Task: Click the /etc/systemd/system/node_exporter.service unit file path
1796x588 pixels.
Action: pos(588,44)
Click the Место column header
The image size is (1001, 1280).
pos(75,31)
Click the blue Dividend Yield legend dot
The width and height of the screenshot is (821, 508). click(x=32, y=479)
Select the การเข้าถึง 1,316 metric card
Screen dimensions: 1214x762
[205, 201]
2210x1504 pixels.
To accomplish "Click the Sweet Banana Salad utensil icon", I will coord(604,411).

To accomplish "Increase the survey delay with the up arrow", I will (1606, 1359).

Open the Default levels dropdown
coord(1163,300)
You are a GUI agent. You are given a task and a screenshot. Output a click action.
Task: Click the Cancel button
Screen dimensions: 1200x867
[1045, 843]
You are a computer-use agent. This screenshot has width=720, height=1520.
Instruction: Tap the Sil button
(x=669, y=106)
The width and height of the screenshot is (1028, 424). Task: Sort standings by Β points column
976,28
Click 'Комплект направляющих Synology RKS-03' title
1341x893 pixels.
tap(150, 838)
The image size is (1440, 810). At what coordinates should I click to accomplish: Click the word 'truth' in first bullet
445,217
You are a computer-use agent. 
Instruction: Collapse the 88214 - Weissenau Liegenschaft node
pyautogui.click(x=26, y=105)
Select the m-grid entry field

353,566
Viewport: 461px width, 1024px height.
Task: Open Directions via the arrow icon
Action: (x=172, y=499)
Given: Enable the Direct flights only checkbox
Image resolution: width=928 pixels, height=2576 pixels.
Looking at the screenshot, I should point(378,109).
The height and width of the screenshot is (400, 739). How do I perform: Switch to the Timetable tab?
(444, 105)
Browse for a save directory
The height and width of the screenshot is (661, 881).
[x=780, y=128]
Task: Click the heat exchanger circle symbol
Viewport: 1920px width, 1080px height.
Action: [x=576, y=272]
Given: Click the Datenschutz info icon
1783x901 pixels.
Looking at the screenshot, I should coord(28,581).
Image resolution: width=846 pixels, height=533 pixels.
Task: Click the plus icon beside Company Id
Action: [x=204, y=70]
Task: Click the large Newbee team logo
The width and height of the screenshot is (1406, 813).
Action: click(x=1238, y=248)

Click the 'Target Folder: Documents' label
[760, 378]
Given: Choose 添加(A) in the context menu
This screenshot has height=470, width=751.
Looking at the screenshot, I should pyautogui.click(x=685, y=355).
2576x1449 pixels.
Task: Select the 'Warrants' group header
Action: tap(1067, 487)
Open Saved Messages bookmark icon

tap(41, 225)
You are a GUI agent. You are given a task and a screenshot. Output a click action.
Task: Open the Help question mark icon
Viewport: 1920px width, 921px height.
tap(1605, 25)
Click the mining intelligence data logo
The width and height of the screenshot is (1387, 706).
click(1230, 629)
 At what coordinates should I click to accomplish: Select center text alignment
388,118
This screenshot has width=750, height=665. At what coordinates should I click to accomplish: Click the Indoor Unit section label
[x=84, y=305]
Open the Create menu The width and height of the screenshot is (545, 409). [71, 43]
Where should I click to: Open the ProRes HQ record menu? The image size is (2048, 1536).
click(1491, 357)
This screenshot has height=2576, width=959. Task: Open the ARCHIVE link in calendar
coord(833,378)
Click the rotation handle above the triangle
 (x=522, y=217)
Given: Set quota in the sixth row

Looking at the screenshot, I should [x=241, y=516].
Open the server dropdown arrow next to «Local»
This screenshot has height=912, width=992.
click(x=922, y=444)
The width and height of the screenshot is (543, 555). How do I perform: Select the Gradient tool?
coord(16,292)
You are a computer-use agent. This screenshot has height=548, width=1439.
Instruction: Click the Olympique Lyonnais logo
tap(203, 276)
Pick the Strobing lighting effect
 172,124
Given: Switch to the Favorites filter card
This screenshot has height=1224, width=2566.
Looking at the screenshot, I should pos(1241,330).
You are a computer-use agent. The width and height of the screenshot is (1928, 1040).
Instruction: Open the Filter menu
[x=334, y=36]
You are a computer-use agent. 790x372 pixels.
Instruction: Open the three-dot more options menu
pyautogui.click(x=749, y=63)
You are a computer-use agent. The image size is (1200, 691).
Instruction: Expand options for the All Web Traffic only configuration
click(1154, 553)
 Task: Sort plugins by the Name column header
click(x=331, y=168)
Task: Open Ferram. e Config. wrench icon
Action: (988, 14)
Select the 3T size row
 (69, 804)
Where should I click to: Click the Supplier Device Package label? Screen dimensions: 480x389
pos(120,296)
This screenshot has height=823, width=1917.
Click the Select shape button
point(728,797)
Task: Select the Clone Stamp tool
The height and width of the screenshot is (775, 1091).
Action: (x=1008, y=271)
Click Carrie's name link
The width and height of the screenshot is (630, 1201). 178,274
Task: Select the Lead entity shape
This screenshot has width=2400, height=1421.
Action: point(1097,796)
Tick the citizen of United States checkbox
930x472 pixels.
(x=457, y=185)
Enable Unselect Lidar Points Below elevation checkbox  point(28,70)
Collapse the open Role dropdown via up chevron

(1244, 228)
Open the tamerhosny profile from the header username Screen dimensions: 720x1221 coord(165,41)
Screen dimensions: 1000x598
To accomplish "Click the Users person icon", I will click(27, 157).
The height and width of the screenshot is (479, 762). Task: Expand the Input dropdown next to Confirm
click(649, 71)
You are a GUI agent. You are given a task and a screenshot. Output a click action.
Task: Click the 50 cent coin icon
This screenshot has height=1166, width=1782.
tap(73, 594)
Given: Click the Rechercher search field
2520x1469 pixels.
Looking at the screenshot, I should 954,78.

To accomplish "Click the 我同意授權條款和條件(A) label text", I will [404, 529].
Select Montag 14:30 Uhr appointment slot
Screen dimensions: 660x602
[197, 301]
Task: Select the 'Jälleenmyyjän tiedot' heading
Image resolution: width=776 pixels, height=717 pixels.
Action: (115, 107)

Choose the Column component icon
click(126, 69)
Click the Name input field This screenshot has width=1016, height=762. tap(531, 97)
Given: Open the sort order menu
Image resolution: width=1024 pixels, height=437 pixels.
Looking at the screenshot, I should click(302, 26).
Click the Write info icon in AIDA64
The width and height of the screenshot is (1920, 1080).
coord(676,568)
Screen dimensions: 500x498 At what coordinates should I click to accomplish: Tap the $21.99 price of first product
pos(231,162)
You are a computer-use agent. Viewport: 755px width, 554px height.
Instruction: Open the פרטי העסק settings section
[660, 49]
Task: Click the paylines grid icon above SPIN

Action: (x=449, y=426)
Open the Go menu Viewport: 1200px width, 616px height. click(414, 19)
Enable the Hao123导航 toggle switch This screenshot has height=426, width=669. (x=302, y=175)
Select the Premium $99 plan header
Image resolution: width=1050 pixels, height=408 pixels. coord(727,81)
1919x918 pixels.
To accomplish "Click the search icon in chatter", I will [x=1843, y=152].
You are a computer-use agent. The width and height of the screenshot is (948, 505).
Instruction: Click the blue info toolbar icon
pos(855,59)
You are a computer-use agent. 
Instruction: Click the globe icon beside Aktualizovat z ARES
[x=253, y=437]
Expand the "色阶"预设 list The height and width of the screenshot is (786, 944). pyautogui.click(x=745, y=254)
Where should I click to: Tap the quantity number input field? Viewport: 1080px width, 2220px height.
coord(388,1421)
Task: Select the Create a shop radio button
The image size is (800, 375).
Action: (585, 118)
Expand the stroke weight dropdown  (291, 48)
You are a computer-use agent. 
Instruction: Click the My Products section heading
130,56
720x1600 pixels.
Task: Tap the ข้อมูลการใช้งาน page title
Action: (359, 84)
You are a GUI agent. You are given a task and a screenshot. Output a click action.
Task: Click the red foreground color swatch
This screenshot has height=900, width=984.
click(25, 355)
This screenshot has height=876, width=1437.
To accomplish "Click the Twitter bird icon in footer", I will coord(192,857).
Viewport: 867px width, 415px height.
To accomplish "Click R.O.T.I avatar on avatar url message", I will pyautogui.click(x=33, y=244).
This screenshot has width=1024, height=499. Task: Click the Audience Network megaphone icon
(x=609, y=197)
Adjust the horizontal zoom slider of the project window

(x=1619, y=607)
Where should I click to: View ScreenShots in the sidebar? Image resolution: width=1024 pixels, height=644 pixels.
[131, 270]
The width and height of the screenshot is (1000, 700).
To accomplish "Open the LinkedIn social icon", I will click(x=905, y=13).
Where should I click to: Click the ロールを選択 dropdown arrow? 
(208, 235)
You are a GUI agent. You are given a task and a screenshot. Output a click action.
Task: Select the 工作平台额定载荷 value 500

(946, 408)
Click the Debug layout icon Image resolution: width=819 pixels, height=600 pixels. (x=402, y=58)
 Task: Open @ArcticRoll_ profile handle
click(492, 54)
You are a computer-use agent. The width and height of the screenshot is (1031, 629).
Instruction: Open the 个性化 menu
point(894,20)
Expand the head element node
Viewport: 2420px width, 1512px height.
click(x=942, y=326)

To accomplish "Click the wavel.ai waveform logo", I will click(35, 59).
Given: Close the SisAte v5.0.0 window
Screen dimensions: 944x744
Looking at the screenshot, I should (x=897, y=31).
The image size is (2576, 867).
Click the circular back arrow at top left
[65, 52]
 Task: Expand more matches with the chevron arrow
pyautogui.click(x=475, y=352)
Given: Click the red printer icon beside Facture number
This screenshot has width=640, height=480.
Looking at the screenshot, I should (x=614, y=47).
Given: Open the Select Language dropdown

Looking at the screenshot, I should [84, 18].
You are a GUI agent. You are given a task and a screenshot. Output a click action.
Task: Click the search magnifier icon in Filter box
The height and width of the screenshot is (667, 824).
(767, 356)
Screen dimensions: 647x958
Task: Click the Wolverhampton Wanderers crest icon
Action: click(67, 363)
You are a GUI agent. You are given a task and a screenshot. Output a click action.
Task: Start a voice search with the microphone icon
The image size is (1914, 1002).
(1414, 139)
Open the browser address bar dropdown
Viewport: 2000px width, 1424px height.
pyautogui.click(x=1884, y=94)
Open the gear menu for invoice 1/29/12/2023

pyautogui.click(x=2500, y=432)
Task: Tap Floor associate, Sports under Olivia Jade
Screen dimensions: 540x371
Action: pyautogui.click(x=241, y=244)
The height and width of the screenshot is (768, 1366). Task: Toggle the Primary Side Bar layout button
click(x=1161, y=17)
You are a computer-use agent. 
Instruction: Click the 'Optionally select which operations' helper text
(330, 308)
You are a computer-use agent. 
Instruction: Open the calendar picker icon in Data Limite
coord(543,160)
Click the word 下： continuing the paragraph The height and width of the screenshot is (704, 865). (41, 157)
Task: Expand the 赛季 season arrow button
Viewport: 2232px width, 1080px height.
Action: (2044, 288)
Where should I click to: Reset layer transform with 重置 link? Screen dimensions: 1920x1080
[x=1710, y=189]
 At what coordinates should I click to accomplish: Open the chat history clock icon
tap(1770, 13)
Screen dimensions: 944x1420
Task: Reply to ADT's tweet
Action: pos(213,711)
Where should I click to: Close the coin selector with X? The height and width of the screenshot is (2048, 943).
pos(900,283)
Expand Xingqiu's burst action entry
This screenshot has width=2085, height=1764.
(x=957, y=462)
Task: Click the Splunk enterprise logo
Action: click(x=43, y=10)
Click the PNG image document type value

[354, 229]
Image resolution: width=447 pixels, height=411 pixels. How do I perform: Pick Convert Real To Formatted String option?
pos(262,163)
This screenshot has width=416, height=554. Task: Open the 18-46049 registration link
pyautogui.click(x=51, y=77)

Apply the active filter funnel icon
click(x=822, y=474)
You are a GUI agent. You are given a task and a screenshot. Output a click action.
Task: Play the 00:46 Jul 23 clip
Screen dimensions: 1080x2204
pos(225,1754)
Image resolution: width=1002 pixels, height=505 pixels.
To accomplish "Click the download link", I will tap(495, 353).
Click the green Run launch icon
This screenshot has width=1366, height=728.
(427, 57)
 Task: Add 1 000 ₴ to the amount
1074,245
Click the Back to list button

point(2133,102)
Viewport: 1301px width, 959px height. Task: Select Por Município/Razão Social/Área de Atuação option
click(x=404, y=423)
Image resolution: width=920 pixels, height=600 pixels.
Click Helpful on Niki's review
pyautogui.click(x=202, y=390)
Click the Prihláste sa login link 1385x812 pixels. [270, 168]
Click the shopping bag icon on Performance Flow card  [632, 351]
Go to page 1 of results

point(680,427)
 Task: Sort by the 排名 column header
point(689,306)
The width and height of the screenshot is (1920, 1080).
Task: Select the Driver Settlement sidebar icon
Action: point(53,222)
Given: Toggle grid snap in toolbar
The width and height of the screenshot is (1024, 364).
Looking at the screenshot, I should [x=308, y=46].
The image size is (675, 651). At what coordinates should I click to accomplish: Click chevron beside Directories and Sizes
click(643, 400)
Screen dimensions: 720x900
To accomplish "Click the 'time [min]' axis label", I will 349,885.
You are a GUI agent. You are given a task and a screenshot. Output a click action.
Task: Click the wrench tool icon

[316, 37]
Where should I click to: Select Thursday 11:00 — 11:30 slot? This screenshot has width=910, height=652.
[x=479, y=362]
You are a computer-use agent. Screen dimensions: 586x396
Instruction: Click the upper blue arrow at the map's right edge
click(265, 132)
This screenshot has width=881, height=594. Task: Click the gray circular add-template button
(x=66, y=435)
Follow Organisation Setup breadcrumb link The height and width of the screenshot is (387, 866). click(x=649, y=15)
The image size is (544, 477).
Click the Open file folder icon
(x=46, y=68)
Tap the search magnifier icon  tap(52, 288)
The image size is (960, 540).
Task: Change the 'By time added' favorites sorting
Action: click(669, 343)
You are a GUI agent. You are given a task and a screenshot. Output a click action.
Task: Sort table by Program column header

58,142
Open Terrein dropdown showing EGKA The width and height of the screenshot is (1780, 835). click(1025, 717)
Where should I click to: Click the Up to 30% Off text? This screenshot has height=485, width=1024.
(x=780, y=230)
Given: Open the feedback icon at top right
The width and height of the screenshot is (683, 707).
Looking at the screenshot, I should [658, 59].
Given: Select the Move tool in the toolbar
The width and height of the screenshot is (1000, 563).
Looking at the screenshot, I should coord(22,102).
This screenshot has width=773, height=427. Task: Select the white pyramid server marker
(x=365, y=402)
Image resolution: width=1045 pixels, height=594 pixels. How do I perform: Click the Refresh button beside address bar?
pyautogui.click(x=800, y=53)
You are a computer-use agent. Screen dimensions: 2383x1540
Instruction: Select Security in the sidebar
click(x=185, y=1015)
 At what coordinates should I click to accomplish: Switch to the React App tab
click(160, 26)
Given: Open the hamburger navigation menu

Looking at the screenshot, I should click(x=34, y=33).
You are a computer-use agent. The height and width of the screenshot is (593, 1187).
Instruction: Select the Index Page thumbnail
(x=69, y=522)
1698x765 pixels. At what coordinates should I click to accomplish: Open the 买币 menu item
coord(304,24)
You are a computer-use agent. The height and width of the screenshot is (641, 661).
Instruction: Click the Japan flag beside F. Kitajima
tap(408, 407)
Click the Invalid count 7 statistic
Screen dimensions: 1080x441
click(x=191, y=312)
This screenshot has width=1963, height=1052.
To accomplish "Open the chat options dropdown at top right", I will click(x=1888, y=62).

**EXERCISE DETAILS**
Render everything from the start of the records down to the line that contains "Action: [x=204, y=70]", both included, as a Markdown table with the columns Row and Line. Leave out blank lines.

**SOLUTION FOR THIS EXERCISE**
| Row | Line |
|---|---|
| 1 | Task: Click the /etc/systemd/system/node_exporter.service unit file path |
| 2 | 1796x588 pixels. |
| 3 | Action: pos(588,44) |
| 4 | Click the Место column header |
| 5 | The image size is (1001, 1280). |
| 6 | pos(75,31) |
| 7 | Click the blue Dividend Yield legend dot |
| 8 | The width and height of the screenshot is (821, 508). click(x=32, y=479) |
| 9 | Select the การเข้าถึง 1,316 metric card |
| 10 | Screen dimensions: 1214x762 |
| 11 | [205, 201] |
| 12 | 2210x1504 pixels. |
| 13 | To accomplish "Click the Sweet Banana Salad utensil icon", I will coord(604,411). |
| 14 | To accomplish "Increase the survey delay with the up arrow", I will (1606, 1359). |
| 15 | Open the Default levels dropdown |
| 16 | coord(1163,300) |
| 17 | You are a GUI agent. You are given a task and a screenshot. Output a click action. |
| 18 | Task: Click the Cancel button |
| 19 | Screen dimensions: 1200x867 |
| 20 | [1045, 843] |
| 21 | You are a computer-use agent. This screenshot has width=720, height=1520. |
| 22 | Instruction: Tap the Sil button |
| 23 | (x=669, y=106) |
| 24 | The width and height of the screenshot is (1028, 424). Task: Sort standings by Β points column |
| 25 | 976,28 |
| 26 | Click 'Комплект направляющих Synology RKS-03' title |
| 27 | 1341x893 pixels. |
| 28 | tap(150, 838) |
| 29 | The image size is (1440, 810). At what coordinates should I click to accomplish: Click the word 'truth' in first bullet |
| 30 | 445,217 |
| 31 | You are a computer-use agent.  |
| 32 | Instruction: Collapse the 88214 - Weissenau Liegenschaft node |
| 33 | pyautogui.click(x=26, y=105) |
| 34 | Select the m-grid entry field |
| 35 | 353,566 |
| 36 | Viewport: 461px width, 1024px height. |
| 37 | Task: Open Directions via the arrow icon |
| 38 | Action: (x=172, y=499) |
| 39 | Given: Enable the Direct flights only checkbox |
| 40 | Image resolution: width=928 pixels, height=2576 pixels. |
| 41 | Looking at the screenshot, I should point(378,109). |
| 42 | The height and width of the screenshot is (400, 739). How do I perform: Switch to the Timetable tab? |
| 43 | (444, 105) |
| 44 | Browse for a save directory |
| 45 | The height and width of the screenshot is (661, 881). |
| 46 | [x=780, y=128] |
| 47 | Task: Click the heat exchanger circle symbol |
| 48 | Viewport: 1920px width, 1080px height. |
| 49 | Action: [x=576, y=272] |
| 50 | Given: Click the Datenschutz info icon |
| 51 | 1783x901 pixels. |
| 52 | Looking at the screenshot, I should coord(28,581). |
| 53 | Image resolution: width=846 pixels, height=533 pixels. |
| 54 | Task: Click the plus icon beside Company Id |
| 55 | Action: [x=204, y=70] |